Processing of n-q-phi and dltU for Partial Discharge Analysis

Partial discharge detection serves as a critical method for assessing the insulation condition of electrical equipment, where n-q-phi (discharge count-discharge magnitude-phase) and dltU (voltage variation) represent two key characteristic parameter processing techniques. n-q-phi analysis establishes a three-dimensional pattern model by statistically analyzing the phase distribution of discharge pulses within power frequency cycles, the relationship between discharge magnitude and discharge count. This processing method effectively distinguishes different discharge patterns such as corona discharge, internal discharge, and surface discharge. Typical implementation involves phase window segmentation, pulse clustering, and statistical histogram generation algorithms.

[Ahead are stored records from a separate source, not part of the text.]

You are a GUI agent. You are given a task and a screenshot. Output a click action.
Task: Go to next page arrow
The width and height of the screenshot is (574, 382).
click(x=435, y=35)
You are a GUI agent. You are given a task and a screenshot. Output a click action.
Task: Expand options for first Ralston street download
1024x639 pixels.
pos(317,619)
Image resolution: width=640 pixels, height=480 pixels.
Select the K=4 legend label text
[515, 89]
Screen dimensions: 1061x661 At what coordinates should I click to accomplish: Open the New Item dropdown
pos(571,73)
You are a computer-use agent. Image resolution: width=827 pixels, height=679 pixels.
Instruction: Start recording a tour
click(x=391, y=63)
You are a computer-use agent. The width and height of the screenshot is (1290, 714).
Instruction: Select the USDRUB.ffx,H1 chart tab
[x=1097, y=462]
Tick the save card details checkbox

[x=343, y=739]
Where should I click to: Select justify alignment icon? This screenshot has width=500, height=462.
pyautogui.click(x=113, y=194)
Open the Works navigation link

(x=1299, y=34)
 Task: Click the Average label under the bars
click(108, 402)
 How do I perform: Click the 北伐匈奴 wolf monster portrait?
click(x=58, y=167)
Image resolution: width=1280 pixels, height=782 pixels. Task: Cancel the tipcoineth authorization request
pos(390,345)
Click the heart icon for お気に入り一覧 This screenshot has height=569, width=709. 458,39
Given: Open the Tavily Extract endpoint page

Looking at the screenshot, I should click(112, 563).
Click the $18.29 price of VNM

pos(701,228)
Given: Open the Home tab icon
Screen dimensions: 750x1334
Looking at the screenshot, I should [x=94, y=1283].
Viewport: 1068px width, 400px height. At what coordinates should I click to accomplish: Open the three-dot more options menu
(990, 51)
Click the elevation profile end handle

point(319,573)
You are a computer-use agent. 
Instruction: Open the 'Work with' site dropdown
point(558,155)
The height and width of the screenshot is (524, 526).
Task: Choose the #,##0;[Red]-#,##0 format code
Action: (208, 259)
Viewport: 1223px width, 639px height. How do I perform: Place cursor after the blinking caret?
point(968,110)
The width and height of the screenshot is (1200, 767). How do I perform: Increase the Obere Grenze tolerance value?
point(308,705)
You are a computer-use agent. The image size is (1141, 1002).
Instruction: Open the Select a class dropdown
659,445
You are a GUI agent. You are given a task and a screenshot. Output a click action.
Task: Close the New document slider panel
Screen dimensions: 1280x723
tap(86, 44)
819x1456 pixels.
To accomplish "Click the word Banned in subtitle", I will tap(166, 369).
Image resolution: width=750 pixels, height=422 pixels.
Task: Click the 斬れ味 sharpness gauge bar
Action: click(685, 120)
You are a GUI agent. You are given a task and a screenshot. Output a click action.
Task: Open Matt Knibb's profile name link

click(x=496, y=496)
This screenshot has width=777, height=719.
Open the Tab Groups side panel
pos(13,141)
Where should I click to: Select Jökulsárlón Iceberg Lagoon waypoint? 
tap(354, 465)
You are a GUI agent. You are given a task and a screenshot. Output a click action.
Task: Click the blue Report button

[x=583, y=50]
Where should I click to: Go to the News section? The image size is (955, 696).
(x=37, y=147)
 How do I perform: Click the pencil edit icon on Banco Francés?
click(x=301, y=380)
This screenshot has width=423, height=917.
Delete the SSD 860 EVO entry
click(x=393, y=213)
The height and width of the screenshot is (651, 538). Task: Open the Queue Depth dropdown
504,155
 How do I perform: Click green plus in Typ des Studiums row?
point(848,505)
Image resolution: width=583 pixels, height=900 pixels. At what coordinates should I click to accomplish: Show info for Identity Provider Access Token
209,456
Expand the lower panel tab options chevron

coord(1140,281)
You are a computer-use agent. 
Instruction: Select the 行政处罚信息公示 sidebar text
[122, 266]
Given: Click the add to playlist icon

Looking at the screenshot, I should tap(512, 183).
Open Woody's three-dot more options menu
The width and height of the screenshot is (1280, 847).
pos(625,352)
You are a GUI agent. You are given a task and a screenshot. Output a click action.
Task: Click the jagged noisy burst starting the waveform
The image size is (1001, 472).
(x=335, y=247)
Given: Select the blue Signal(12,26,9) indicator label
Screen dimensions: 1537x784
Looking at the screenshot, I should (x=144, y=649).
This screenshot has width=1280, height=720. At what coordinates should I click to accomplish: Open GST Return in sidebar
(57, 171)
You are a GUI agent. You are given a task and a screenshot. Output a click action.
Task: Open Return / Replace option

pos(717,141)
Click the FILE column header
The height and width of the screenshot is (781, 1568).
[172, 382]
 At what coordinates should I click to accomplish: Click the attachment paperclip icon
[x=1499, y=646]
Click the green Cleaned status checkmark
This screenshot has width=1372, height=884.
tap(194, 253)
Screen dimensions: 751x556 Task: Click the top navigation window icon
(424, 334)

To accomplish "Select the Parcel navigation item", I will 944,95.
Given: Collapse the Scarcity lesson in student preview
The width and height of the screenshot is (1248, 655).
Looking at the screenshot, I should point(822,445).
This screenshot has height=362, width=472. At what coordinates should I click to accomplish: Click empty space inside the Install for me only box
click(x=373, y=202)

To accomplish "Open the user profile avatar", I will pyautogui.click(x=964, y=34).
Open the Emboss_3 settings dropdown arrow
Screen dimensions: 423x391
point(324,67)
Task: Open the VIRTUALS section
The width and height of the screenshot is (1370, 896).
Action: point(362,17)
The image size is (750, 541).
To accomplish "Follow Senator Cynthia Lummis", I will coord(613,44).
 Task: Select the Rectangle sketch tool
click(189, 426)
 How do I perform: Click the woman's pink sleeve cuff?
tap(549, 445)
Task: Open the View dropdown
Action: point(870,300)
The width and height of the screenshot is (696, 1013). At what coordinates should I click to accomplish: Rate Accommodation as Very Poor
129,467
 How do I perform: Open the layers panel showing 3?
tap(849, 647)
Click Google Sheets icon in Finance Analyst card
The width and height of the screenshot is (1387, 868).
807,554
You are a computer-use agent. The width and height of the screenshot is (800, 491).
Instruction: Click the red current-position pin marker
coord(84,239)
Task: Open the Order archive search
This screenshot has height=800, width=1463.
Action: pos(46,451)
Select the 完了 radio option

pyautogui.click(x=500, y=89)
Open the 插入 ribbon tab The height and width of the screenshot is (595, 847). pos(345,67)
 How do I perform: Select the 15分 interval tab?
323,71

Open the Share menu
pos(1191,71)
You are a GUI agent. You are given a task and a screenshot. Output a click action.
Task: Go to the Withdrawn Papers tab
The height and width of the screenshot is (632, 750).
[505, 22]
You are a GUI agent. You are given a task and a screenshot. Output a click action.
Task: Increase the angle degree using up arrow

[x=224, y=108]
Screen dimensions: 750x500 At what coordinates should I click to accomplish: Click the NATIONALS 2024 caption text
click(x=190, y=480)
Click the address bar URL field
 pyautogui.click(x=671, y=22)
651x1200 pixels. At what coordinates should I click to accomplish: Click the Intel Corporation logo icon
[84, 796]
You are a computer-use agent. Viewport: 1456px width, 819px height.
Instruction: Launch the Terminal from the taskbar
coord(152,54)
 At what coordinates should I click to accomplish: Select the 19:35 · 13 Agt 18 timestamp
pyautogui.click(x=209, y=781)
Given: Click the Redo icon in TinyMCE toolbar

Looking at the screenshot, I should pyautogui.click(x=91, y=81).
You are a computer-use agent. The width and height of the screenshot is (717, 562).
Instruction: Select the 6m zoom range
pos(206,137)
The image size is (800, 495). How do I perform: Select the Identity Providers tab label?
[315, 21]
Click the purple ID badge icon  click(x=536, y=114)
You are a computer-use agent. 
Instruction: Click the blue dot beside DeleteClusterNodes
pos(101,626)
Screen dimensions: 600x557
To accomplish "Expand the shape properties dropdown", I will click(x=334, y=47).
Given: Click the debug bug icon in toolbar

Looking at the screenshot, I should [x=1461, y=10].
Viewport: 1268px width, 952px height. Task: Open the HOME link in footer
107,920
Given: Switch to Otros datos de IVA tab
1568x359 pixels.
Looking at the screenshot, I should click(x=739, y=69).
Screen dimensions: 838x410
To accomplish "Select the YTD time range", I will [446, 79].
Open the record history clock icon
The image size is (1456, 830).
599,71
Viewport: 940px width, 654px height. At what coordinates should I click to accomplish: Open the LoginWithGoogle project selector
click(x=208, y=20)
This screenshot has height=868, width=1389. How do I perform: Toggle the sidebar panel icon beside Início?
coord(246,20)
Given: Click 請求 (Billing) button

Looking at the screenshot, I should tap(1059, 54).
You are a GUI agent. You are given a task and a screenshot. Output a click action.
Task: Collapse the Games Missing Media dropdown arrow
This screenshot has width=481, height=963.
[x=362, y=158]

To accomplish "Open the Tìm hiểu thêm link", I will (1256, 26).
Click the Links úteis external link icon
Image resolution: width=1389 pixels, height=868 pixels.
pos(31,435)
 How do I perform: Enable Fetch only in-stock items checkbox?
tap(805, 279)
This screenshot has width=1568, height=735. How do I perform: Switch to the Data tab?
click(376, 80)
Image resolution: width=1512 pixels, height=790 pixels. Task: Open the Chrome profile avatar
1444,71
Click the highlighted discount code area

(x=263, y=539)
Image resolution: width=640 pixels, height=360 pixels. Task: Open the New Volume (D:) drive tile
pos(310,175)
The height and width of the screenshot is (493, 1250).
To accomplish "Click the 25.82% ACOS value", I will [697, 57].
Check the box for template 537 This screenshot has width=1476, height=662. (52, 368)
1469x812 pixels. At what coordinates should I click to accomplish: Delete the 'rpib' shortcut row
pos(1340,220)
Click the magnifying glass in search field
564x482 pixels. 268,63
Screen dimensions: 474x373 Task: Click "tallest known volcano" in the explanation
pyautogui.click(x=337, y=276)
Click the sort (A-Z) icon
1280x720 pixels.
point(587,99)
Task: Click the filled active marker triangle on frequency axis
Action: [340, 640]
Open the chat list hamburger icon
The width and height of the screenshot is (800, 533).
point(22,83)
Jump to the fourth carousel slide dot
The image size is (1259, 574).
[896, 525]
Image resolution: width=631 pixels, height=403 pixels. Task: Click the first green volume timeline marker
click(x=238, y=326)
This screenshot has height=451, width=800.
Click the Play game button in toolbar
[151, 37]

Code implementation generally includes phase-domain binning using fixed intervals (e.g., 360°/1024 bins), DBSCAN clustering for pulse grouping, and 3D visualization with libraries like Matplotlib or Plotly. dltU processing focuses on transient voltage fluctuation characteristics caused by discharges. By capturing nanosecond-level voltage waveform changes combined with wavelet transform or time-frequency analysis techniques, it extracts subtle features related to insulation defects. The main challenges include noise suppression and effective signal extraction. Implementation typically employs discrete wavelet transform (DWT) with Daubechies wavelets for multi-resolution analysis, accompanied by digital filters (Butterworth/Chebyshev) for noise reduction. Other practical utilities commonly include: - Noise suppression algorithms (e.g., adaptive filtering using LMS or RLS methods) - Discharge pattern recognition (machine learning-based with SVM or CNN classifiers) - 3D pattern visualization tools (WebGL-based interactive displays) - Discharge trend prediction modules (time-series analysis with ARIMA or LSTM networks) - Multi-sensor data fusion processing (Kalman filtering or Bayesian inference) These processing methods collectively form a complete partial discharge monitoring system, providing technical support for fault预警 in high-voltage equipment like transformers and GIS. Modern systems increasingly incorporate edge computing architectures to enable real-time online analysis, often implemented through containerized microservices (Docker/Kubernetes) with message queue systems (MQTT/Kafka) for distributed data processing.